• [AIM] Resume the biography of Junpei Shiina, picking up right after its final sentence.

[START DOCUMENT EXTRACT]

Junpei Shiina (椎名 純平, Shiina Junpei), is a Japanese rhythm and blues singer and songwriter, and older brother to the musician Ringo Sheena. Debuting as a soloist in 1999, Shiina released four albums with major label Sony Music Japan between 2001 and 2004, later signing a contract with R and C to release his fourth album Cruisin (2006). In 2008 Shiina formed the band Junpei Shiina & The Soul Force, who renamed themselves Dezille Brothers in 2010, releasing their debut album Dashi no Torikata through King Records in the same year. In 2014, Shiina formed the four member band Hitosarai with Tomotaka Imamichi.

Shiina has often collaborated with his sister Ringo Sheena by singing duets together, most notably the theme song of the Mika Ninagawa directed film Sakuran (2007), "Kono Yo no Kagiri".

== Biography ==

Junpei Shiina was born in Urawa, Saitama on August 6, 1974. He first began learning the piano at five years of age, and in high school became a part of his school's brass band, learning how to play the drums. In 1998 he began songwriting, and in 1999 won the grand prize at the Sony Music SDN 'The Another Goal '99' auditions. Shiina released his first album, Live, in December 1999 through the Sony Music Japan imprint Knockers Records, later debuting properly under Sony in November 2000 with the Shinichi Osawa-produced single "Sekai". His second single "Mujō" was used as an insert song for the Miho Kanno-starring drama Nisenichi-nen no Otoko Un.

[END DOCUMENT EXTRACT]
[START PROVIDED MATERIAL]

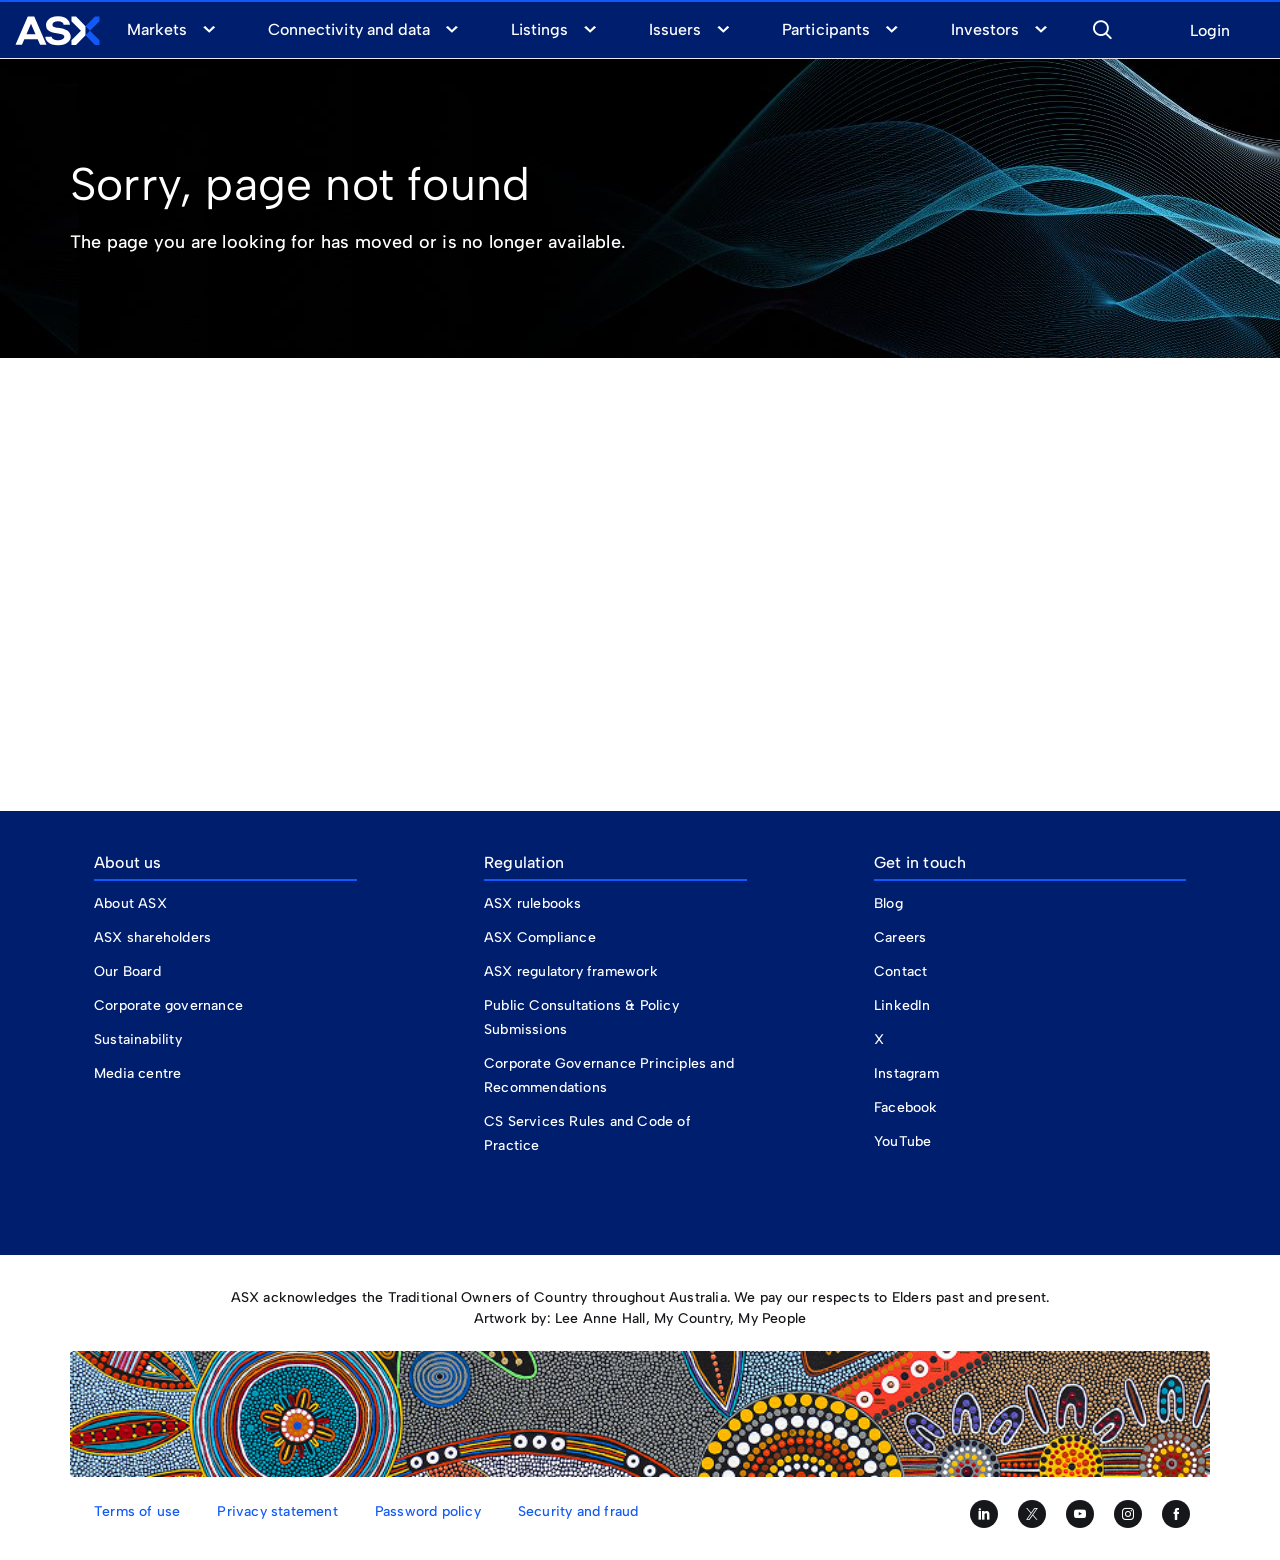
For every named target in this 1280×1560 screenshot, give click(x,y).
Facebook (906, 1107)
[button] (1102, 27)
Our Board (127, 971)
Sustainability (138, 1039)
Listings (539, 29)
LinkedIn (902, 1005)
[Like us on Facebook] (1176, 1514)
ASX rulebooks (533, 903)
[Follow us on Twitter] (1032, 1514)
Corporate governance (168, 1005)
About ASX (130, 903)
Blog (888, 903)
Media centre (137, 1073)
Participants (825, 29)
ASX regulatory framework (571, 971)
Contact (900, 971)
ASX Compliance (540, 937)
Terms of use (137, 1511)
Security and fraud (578, 1511)
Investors (985, 29)
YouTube (902, 1141)
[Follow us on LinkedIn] (984, 1514)
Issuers (675, 29)
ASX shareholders (154, 937)
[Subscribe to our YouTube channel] (1080, 1514)
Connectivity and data (349, 29)
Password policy (428, 1511)
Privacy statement (277, 1511)
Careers (900, 937)
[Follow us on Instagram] (1128, 1514)
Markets (157, 29)
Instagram (906, 1073)
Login (1210, 31)
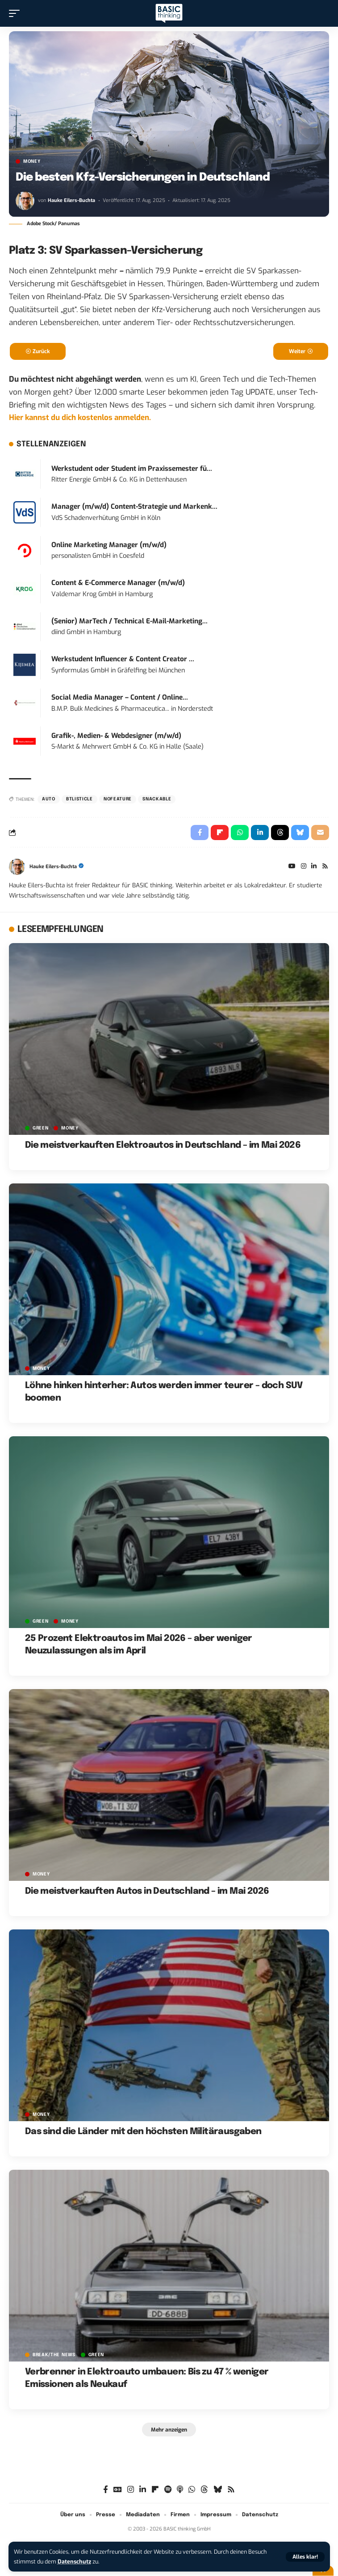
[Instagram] (303, 867)
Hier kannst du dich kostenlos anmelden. (80, 417)
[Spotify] (168, 2489)
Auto (48, 799)
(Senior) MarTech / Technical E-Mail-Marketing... (129, 621)
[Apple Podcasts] (180, 2489)
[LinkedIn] (313, 867)
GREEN (41, 1128)
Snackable (156, 799)
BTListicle (79, 799)
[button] (305, 2557)
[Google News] (117, 2489)
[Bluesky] (217, 2489)
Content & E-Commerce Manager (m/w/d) (118, 582)
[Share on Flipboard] (220, 832)
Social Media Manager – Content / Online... (119, 697)
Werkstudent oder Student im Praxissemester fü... (131, 468)
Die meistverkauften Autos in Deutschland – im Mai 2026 (147, 1891)
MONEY (32, 161)
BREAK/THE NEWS (54, 2355)
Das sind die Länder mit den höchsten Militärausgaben (143, 2131)
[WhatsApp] (191, 2489)
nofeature (118, 799)
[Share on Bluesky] (300, 832)
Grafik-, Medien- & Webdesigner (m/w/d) (116, 735)
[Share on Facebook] (200, 832)
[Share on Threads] (280, 832)
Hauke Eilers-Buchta (71, 200)
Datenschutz (74, 2561)
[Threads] (204, 2489)
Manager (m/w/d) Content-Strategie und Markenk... (134, 506)
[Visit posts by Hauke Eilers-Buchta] (25, 200)
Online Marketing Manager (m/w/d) (109, 544)
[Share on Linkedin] (260, 832)
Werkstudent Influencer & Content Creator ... (122, 659)
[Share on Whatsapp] (240, 832)
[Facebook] (105, 2489)
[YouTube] (292, 867)
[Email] (320, 832)
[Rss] (325, 867)
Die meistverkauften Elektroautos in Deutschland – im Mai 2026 (162, 1145)
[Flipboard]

[END PROVIDED MATERIAL]

• [IN RESPONSE]
Though Shiina often worked with producers, many of his songs were performed and arranged by himself, with his back-up band the Evil Vibrations: guitarist Ryosuke Nagaoka, drummers Takeshi Hatae and Toshiki Hata, bassist Tomohiko Ohkanda and Soil & "Pimp" Sessions member Tabu Zombie on trumpet. The Evil Vibrations recorded much of his debut album Shiina Junpei, which was released in July 2001. In 2002, Shiina collaborated with his sister Ringo Sheena on three cover duets, beginning with Toto's "Georgy Porgy", which they recorded together as a part of a special unit called Yokoshima, featuring Jumpei Shiina on keyboards and Ringo Sheena on chorus. The siblings both released cover albums in May 2002: Junpei Shiina's, Discover, featured a cover of Roberta Flack and Donny Hathaway's 1972 duet "Where Is the Love" sung with his sister, while Ringo Sheena's, Utaite Myōri: Sono Ichi, featured the pair dueting Marvin Gaye and Tammi Terrell's "The Onion Song" (1969). In addition to his sister, Shiina's album Discover featured collaborations with rapper Twigy, members of Tokyo Ska Paradise Orchestra and singer-songwriter Daisuke Kawaguchi.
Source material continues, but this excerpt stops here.